The point of this blog is to demonstrate how to position Varnish Enterprise in front of a Wasabi S3 bucket. If you aren’t familiar with Wasabi, they are a cloud compatible S3 storage provider known for performance, reliability, and cost-effectiveness. We are teaming up with them to show how Varnish can be an effective cache for their storage buckets, leading to faster delivery. This demo will use some Enterprise only features, so if you don’t have an Enterprise account, you can reach out to sales. We’re going to set up a bucket, upload some files, create a user and access keys, and then configure Varnish to pull from the bucket. Let’s get started!

Creating a Bucket

For this demo I used a Wasabi free trial, but whether you are using a free account or paid, this demo should work for you.

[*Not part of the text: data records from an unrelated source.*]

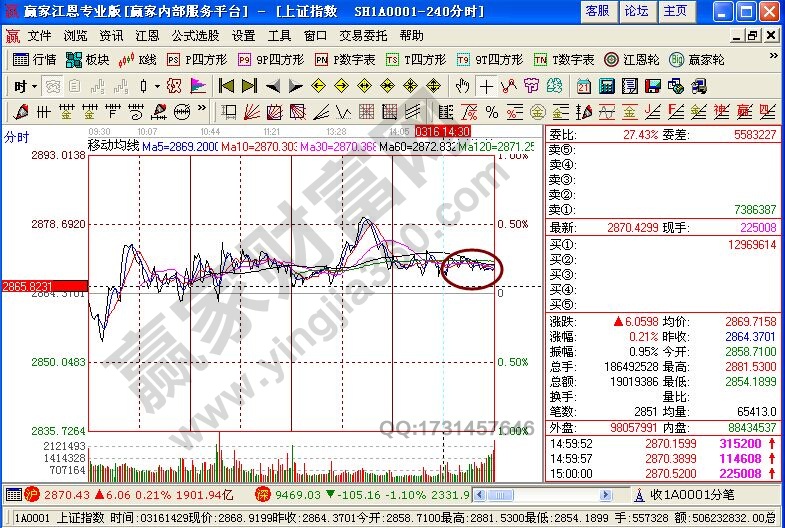Expand the 时 time period dropdown
The width and height of the screenshot is (785, 528).
[25, 86]
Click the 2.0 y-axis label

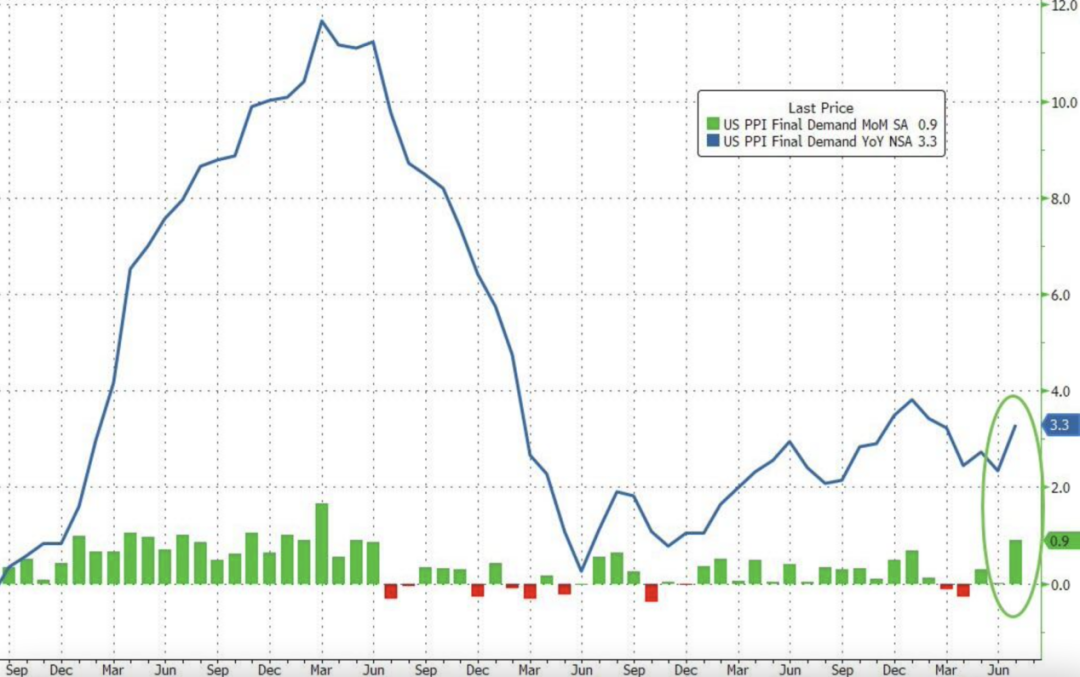tap(1062, 488)
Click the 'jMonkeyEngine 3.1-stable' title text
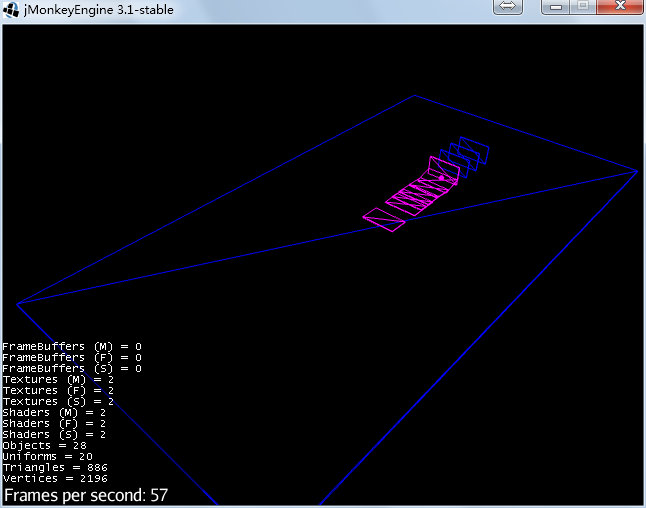 (x=96, y=9)
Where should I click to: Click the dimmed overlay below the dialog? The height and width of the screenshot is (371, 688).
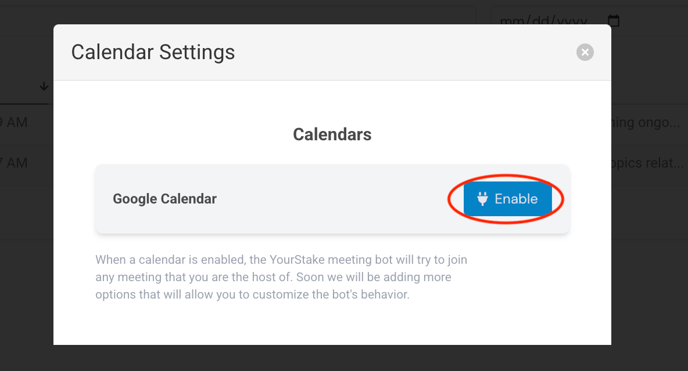[332, 358]
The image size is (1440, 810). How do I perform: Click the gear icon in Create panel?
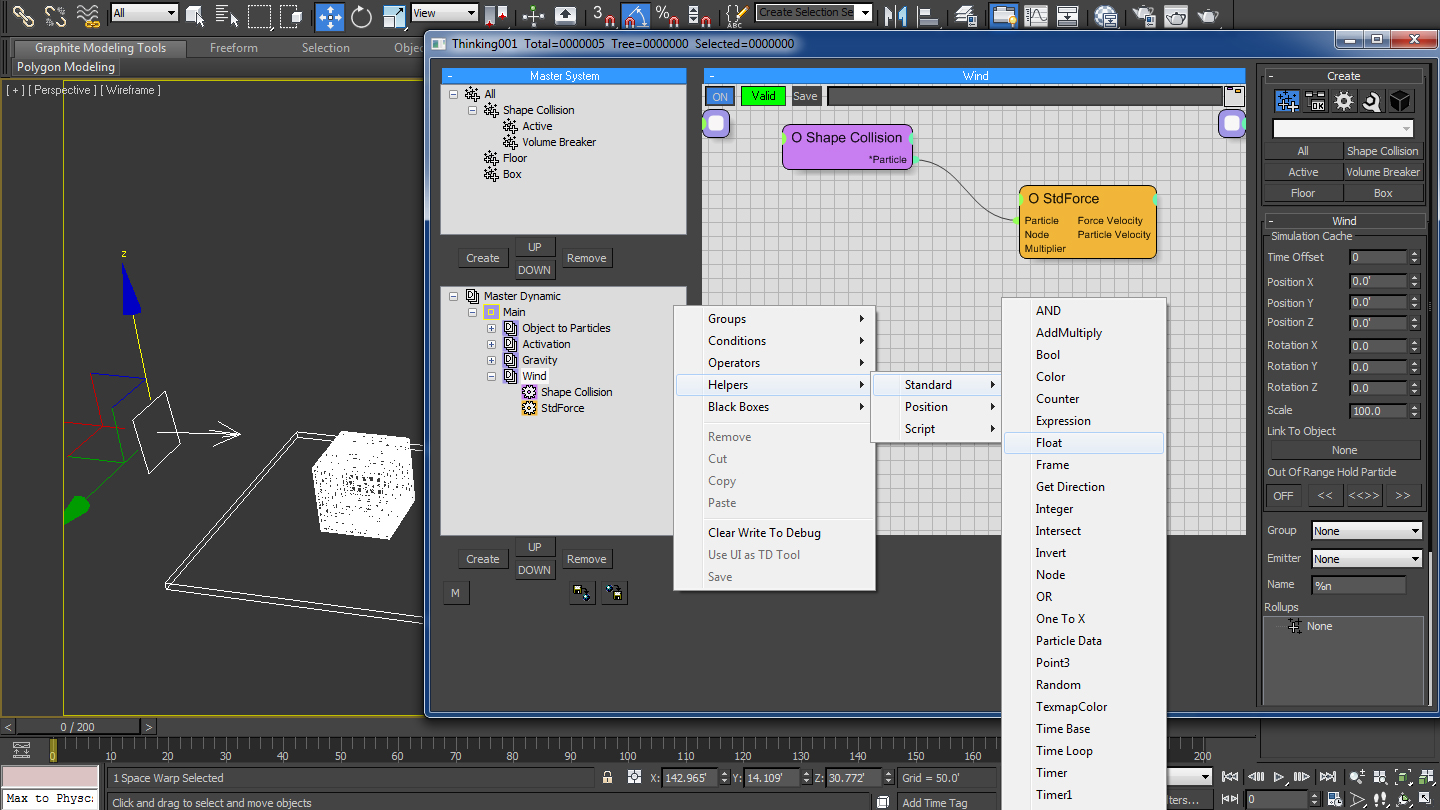(x=1344, y=101)
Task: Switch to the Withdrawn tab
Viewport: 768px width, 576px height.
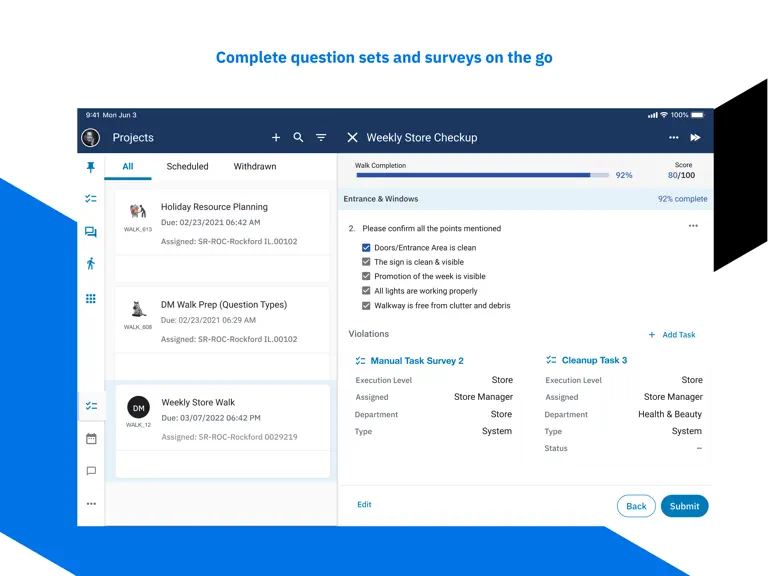Action: pos(255,167)
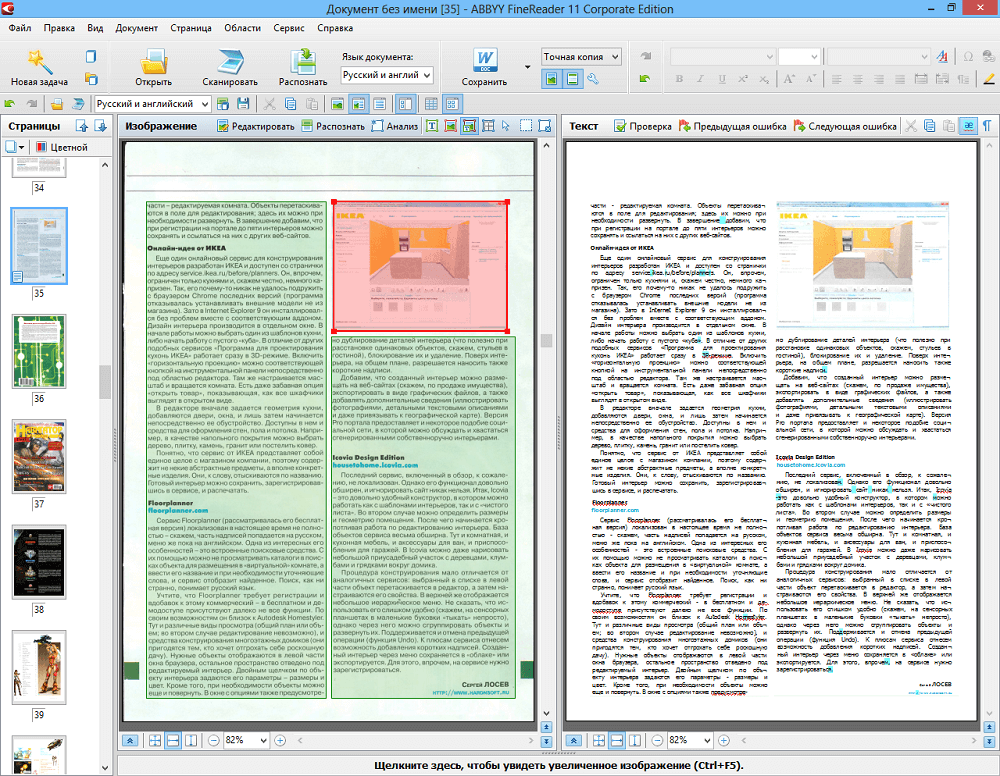Open the Язык документа dropdown
Image resolution: width=1000 pixels, height=776 pixels.
point(386,75)
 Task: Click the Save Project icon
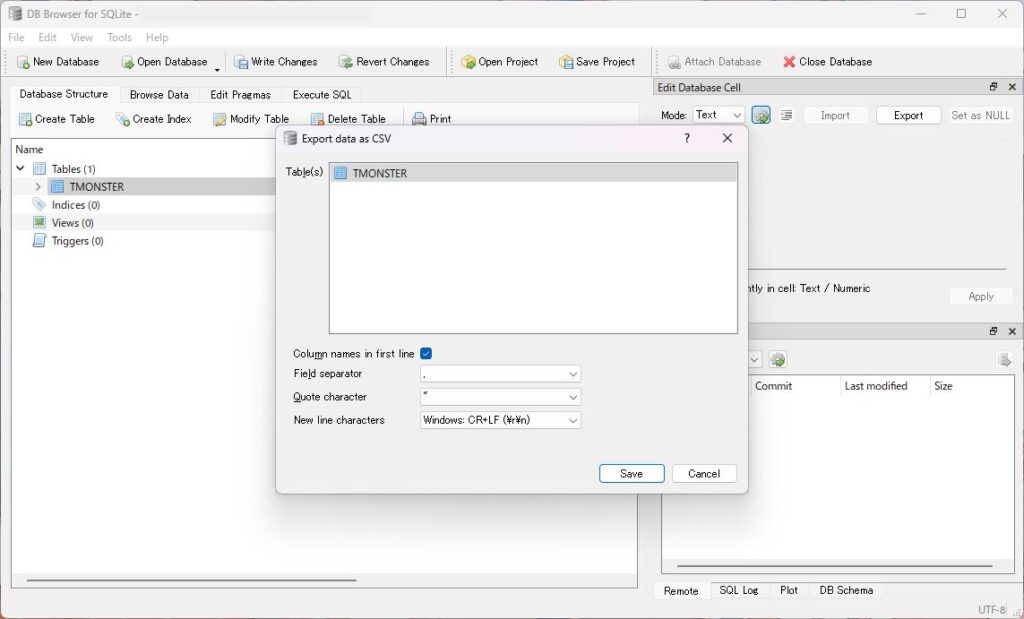pos(566,62)
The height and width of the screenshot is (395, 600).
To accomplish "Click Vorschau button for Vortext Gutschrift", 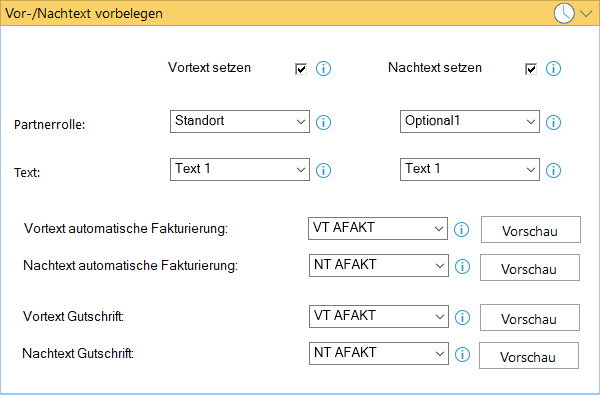I will [530, 318].
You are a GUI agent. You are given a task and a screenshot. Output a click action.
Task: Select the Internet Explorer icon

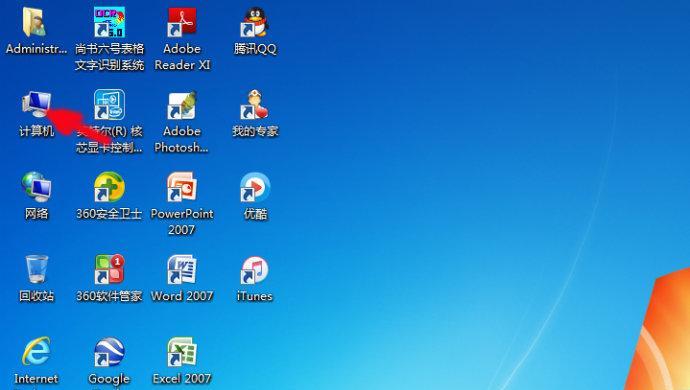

The first step once you are logged in is to click on Buckets in the Menu section to the left and then click Create Bucket in the top right corner.

Pick a super cool name like I did, a region that makes sense to you, and then click Next.

For steps 2-6, I left all options as the default, but enabling them won’t stop this from working.

Now that we have a Bucket, let’s add some files! Click on your newly generated Bucket, and then Upload Files in the top right. If you already have a suite of folders and objects you would like to add, just drag them in.

Creating a User and Group

Now that we have a Bucket, we need a User and Group so that we can set permissions and grant access as needed. Lets start with a User, so go to the Users section in the Menu and hit Create User in the top right.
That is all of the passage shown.